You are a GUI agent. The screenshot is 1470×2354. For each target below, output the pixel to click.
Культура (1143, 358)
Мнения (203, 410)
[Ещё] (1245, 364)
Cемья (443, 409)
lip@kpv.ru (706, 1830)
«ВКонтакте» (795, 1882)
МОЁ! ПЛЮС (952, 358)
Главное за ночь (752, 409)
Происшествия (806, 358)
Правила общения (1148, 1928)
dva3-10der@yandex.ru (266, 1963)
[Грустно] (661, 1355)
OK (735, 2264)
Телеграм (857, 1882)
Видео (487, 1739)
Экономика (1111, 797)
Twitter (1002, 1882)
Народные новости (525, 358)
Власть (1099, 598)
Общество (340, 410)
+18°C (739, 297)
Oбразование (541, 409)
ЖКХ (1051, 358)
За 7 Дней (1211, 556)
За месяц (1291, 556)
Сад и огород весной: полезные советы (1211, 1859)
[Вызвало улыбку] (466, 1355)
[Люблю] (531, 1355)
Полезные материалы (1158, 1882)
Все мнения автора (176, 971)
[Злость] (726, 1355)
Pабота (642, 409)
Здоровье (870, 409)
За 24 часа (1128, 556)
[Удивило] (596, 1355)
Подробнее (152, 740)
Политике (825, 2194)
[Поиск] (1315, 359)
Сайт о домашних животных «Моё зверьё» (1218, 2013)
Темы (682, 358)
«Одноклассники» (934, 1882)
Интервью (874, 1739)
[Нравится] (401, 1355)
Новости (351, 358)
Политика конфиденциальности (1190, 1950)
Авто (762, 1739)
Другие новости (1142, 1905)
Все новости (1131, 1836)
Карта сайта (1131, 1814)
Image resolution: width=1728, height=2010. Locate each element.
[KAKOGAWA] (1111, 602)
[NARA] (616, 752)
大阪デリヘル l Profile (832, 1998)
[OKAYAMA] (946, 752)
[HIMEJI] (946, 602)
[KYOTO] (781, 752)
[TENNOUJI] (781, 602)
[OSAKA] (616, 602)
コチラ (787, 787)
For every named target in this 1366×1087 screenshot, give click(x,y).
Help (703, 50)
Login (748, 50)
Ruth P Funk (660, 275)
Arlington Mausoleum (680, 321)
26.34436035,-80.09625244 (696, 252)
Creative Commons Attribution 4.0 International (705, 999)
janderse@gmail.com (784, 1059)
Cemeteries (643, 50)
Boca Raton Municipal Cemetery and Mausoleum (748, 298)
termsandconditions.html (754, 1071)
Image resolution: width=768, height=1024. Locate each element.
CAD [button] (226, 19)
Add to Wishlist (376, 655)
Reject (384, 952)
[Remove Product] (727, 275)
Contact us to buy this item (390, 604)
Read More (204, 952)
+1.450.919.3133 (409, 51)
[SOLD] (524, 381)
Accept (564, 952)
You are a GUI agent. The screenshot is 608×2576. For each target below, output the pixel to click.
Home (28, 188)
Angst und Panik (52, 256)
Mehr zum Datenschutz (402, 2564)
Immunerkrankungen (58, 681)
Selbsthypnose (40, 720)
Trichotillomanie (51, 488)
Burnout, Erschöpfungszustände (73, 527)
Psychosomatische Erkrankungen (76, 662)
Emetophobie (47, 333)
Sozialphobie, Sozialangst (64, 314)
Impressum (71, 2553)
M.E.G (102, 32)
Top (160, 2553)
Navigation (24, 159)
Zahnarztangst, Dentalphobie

____________

**YOUR TASK:**
Only the lines with the string "height" are wanted; pick them out of the records above and copy them.

**EXERCISE ANSWER:**
Image resolution: width=1728, height=2010. Locate each element.
Image resolution: width=768, height=1024. Locate each element.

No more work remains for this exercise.